The NGOs involved are: Ramblers Association, Din l-Art Helwa, Archaeological Society Malta, Moviment Graffitti, Birdlife Malta, Flimkien ghal Ambjent Ahjar, Friends of the Earth Malta, Bicycle Advocacy Group, Ghaqda Sigar Maltin, Isles of the Left and Zminijietna.

The organisations stated that a decision on whether a tunnel is the best solution to mobility challenges should only be taken after independent, serious and holistic studies have been conducted.

They acknowledged the need to address mobility challenges experienced by Gozitan workers and students, however, they went on to express their disagreement with declarations that “the discussion about the Gozo-Malta tunnel is closed and that we are now at an ‘implementation stage.”

The NGOs argued that the discussion has not even begun as there is currently a total lack of studies and information on the utility and impacts of the tunnel. “Indeed, it has not even been established whether a tunnel will actually facilitate mobility between the two islands.”

They added that a decision on whether a tunnel is the best solution to mobility challenges should only be taken after independent, serious and holistic studies have been conducted.

“The public has a right to participate in meaningful consultation, and to be provided with information on this subject to develop an informed opinion,” they stated.

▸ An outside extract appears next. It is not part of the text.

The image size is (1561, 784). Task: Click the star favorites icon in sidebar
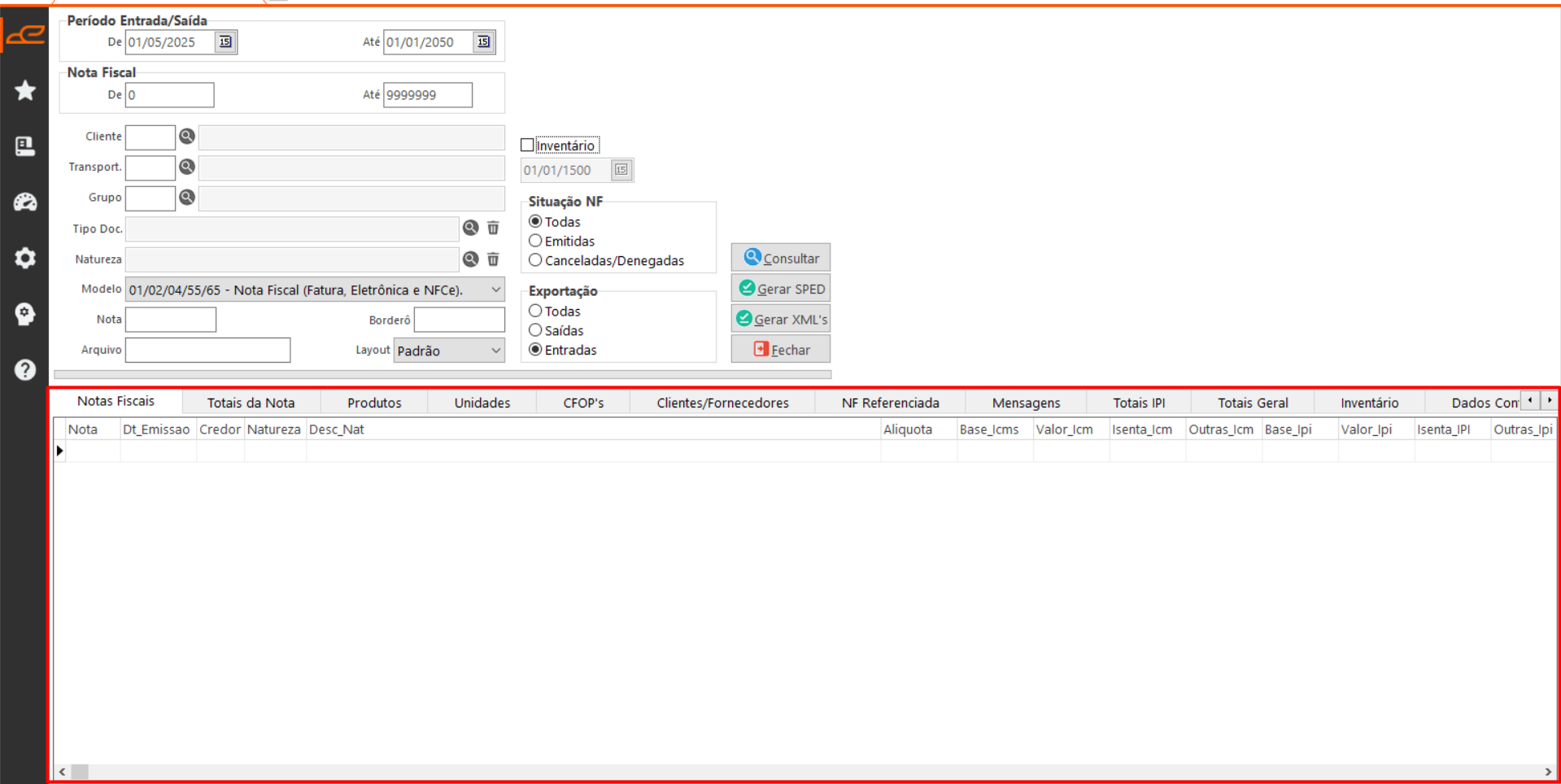pos(25,90)
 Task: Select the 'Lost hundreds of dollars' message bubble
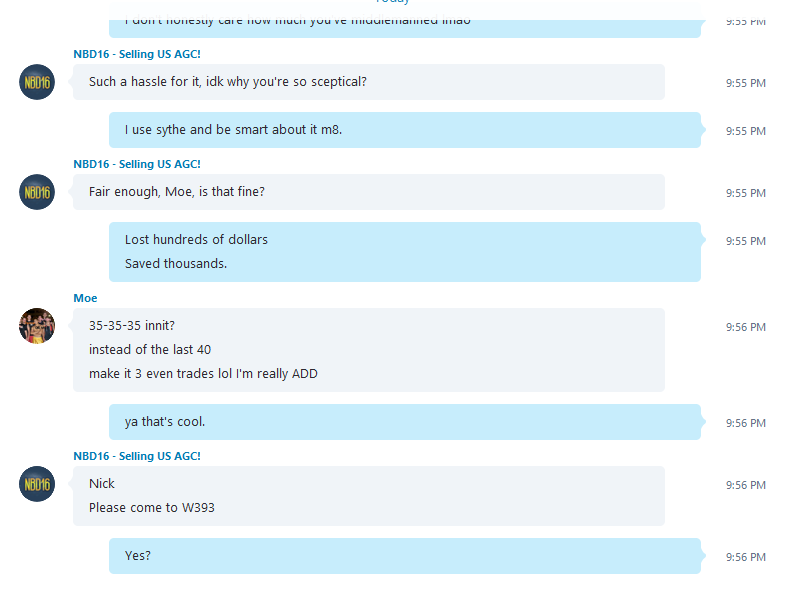[x=405, y=252]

The impression given by the Project Description Statement published by the Environment and Resources Authority (ERA) is that the tunnel “will provide a seamless connection between Malta and Gozo. However, in practice, this won’t necessarily be the case,” the NGOs argued.

What is being proposed, they said, is a relatively narrow tunnel with one lane in each direction. Considering that up to 9,000 cars will pass through the tunnel daily. The NGOs pointed out that, “coupled with the fact that the tunnel itself might have capacity limitations due to safety issues, the possibility of queueing remains.”

They pointed out that any studies should determine whether the tunnel will indeed reduce the average journey times between Malta and Gozo, taking into account the capacity of the tunnel itself, as well as higher congestion along the routes leading to it.

“The tunnel option should also be compared with other options in terms of costs, impacts and efficacy,” said the NGOs. “For example, a fast-ferry service providing frequent trips from Gozo to different parts of the Maltese island has to be seriously considered.”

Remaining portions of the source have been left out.